On her Twitter feed this morning, Mayer sought to assuage any concerns about the acquisition (and demonstrate some initial PR about the deal):

“I’m delighted to announce that we’ve reached an agreement to acquire Tumblr!  We promise not to screw...” read the tweet.

However things shakeout with the acquisition, PR pros can ill-afford to ignore Tumblr. Here are four ways communicators can leverage the service:

> Twitter-Style Reach and Ease: Tumblr offers the freedom of a microblog but without the 140-character restriction, yet still has opportunity for re-posts and sharing to networks that a blog on a corporate home page lacks.

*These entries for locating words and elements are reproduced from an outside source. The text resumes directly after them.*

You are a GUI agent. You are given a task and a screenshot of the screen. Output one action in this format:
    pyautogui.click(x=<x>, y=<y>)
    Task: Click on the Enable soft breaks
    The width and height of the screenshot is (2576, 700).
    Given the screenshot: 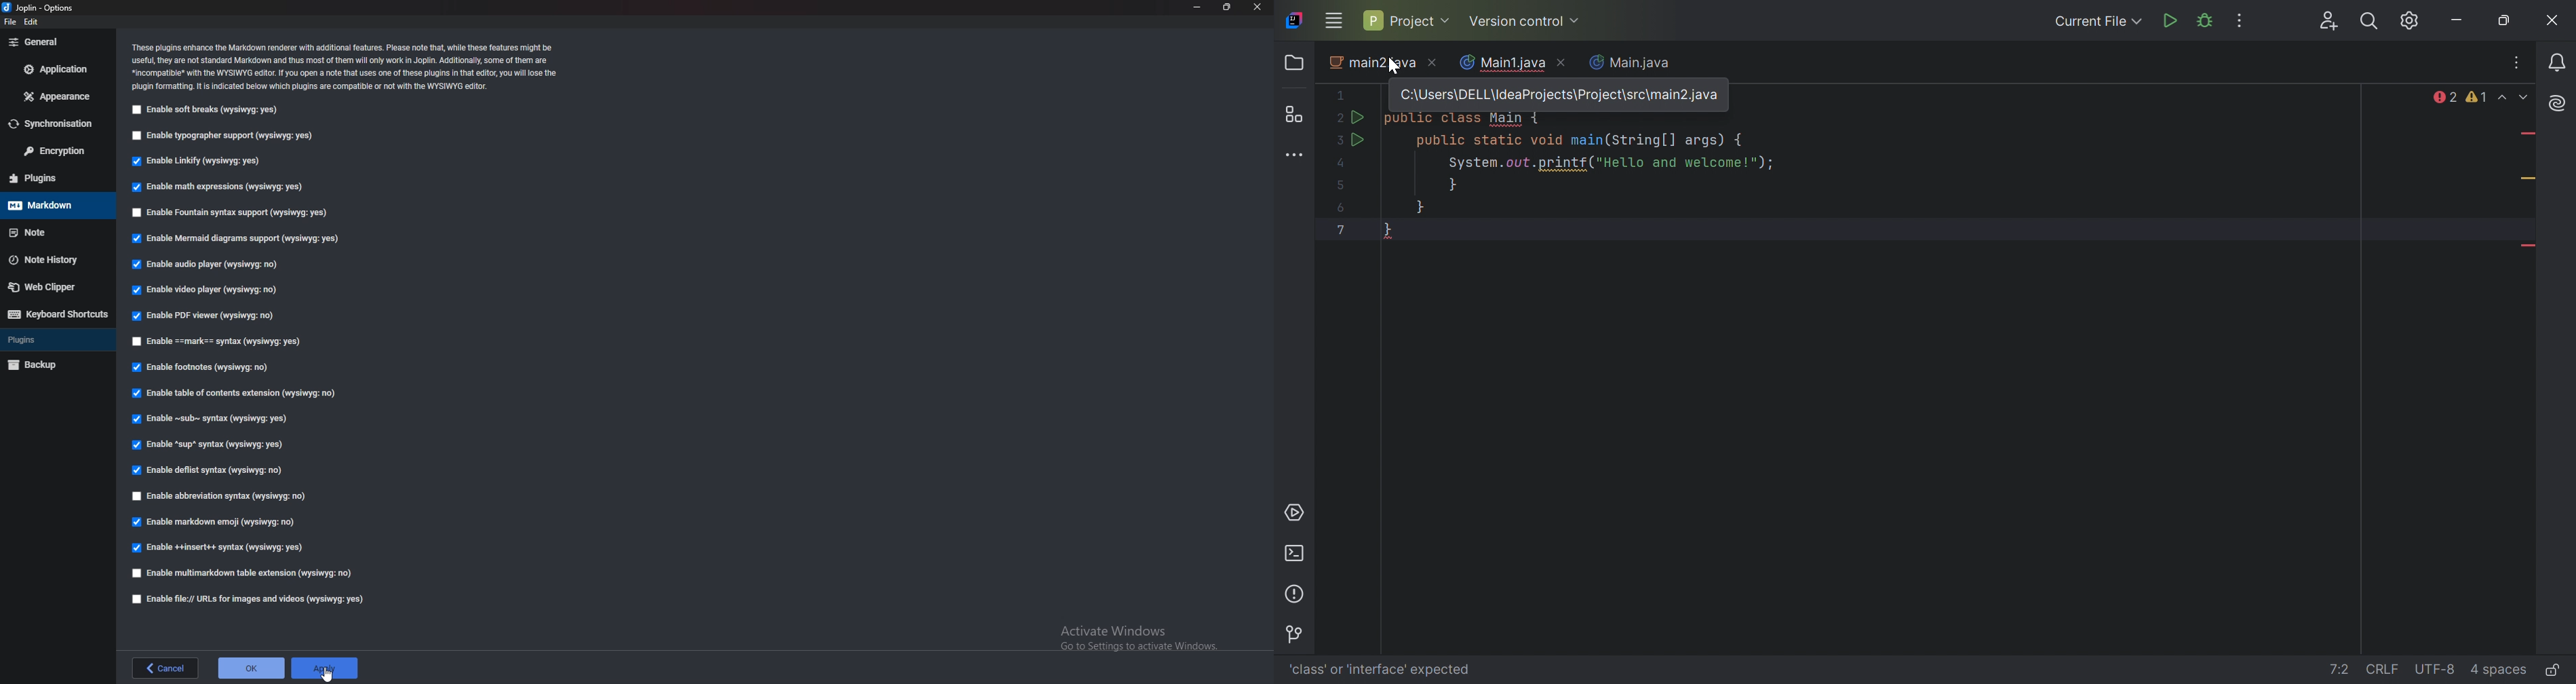 What is the action you would take?
    pyautogui.click(x=204, y=110)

> Efficient, Content-Driven Ease: Tumblr's dashboard makes it easy to distribute content. “Tumblr breaks traditional blogging down to its component parts,” says Mark Coatney, director/media evangelist for Tumblr. These parts include text, photos, videos and social media content which can build communities and brand advocates. “We try to shorten the time between having the thought and posting the content.” Tumblr's content categories make creating and sharing specific types of posts more efficient—so efficient, that there are over 40 million new posts on Tumblr per day, says Coatney.

> An Artistic Alternative: Multimedia elements (videos, photos, audio clips) are displayed more elegantly on Tumblr than on Facebook. The fashion, photography and entertainment industries have been drawn to Tumblr's clean designs and visual capabilities. “Photos, graphics and video content is best suited to this type of tool,” says David Erickson, director of strategy at Tunheim Partners, a New York City-based strategic communications firm.

 > A Passionate Community: The new ad platform aside, Tumblr's users are attracted by the lack of advertising and prefer well-crafted and appealing visuals and stories and, most important, are passionate about sharing that content.

   What do you think? How are you using Tumblr for PR purposes?